After Zhang Shun moves to the nearby Jiangzhou (江州; present-day Jiujiang, Jiangxi) to make a living as a fishmonger, Zhang Heng continues to be a pirate. Without his brother's assistance, Zhang Heng now simply kills his victims after robbing them. Zhang Heng is also close friends with Li Jun and the Tong brothers (Tong Wei and Tong Meng), who run a salt smuggling operation on the Xunyang River.

== Meeting Song Jiang ==
Zhang Heng is first introduced in the novel when he meets Song Jiang, who has been sentenced to exile in a prison camp in Jiangzhou after killing Yan Poxi. En route, Song Jiang passes by Jieyang Town (揭陽鎮; believed to be in present-day Jiujiang, Jiangxi), where he unknowingly offends the influential Mu brothers (Mu Hong and Mu Chun), who seek to harm him. In desperation, Song Jiang flees the town and boards Zhang Heng's boat at the riverbank. When the boat reaches the middle of the Xunyang River, Zhang Heng reveals himself as a pirate and wants to rob and kill Song Jiang.

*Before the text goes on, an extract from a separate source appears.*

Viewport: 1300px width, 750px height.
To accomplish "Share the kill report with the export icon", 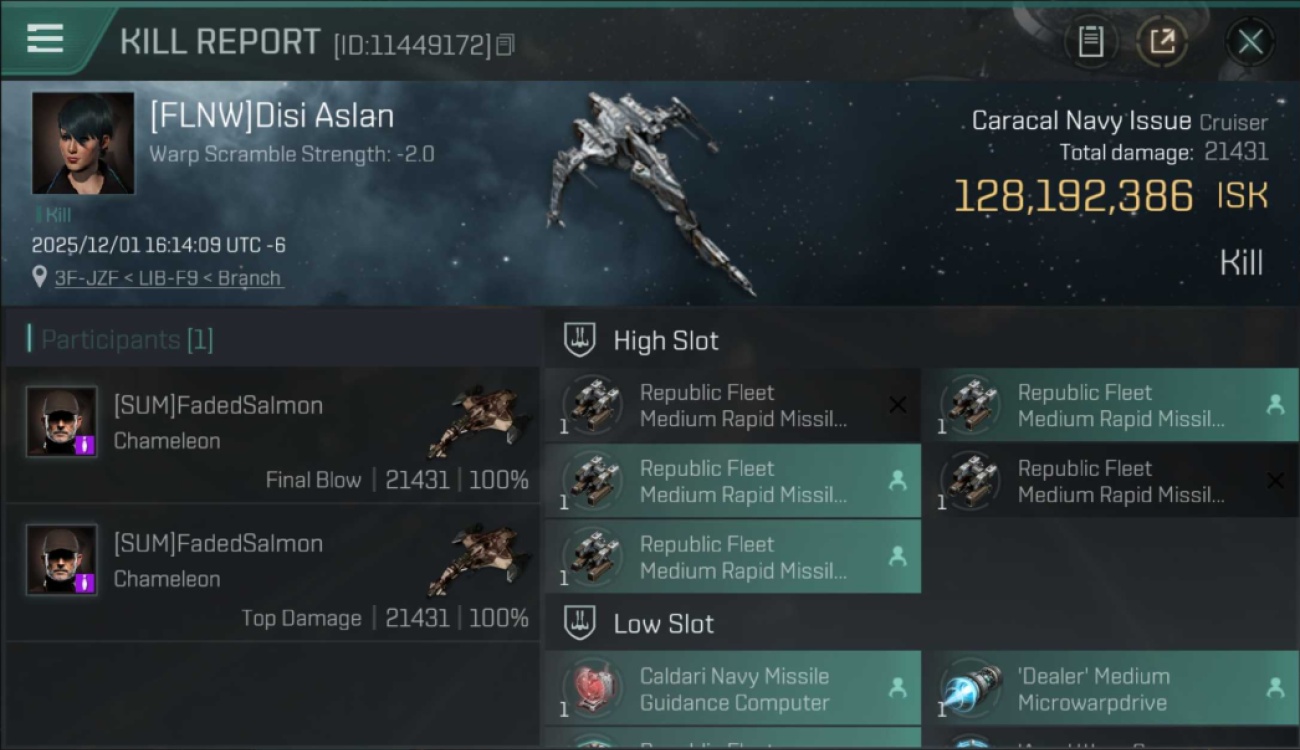I will (x=1162, y=42).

Just then, Li Jun and the Tong brothers, who have met and befriended Song Jiang earlier, show up to stop Zhang Heng. After they introduce Song Jiang to him, Zhang Heng is so shocked to realise that the man he tried to rob is actually the chivalrous and generous man he has long heard of and admires. He immediately apologises to Song Jiang and ferries him back to the riverbank. Li Jun then introduces Song Jiang to the Mu brothers, who are shocked to learn of his identity and apologise to him. They treat Song Jiang as an honoured guest before he leaves with his escorts to continue his journey to Jiangzhou.

== Becoming an outlaw ==
Song Jiang later runs into trouble in Jiangzhou when he writes a seditious poem after getting drunk. He is arrested and sentenced to death, but his outlaw friends from Liangshan Marsh show up in full force, storm the execution ground, and save him.

After fleeing Jiangzhou, the whole lot gets stranded in a temple at the riverbank while government forces close in. At that moment, Zhang Heng, Li Jun, the Tong brothers, and the others whom Song Jiang has met and befriended earlier at Jieyang Town suddenly appear in their boats and ferry everyone to safety. After that, Zhang Heng and the others join the outlaw band at Liangshan Marsh.

== Life in Liangshan ==
During a battle between government forces and the Liangshan outlaws, Zhang Heng is eager to gain the top credit for victory, so he leads a small group to launch a night raid on the enemy camp without informing his fellow outlaws except Ruan Xiaoqi. He ends up falling into an ambush and getting captured by the enemy commander Guan Sheng. He is only freed after Guan Sheng surrenders and joins the outlaws.

== Campaigns and death ==
Zhang Heng is appointed as a commander of the Liangshan navy after the 108 Heroes are fully assembled. He participates in the campaigns against the Liao invaders and rebel forces in Song territory after the outlaws receive amnesty from Emperor Huizong.

During the campaign against Fang La's rebel forces, Zhang Heng's brother Zhang Shun is killed by archers under Fang La's son Fang Tianding while attempting to sneak into Hangzhou by climbing over a sluice gate. During the subsequent battle, Zhang Shun's spirit possesses Zhang Heng and kills Fang Tianding to avenge himself before departing. When Zhang Heng realises his brother is dead, he is so overwhelmed with grief that he becomes critically ill and dies shortly after.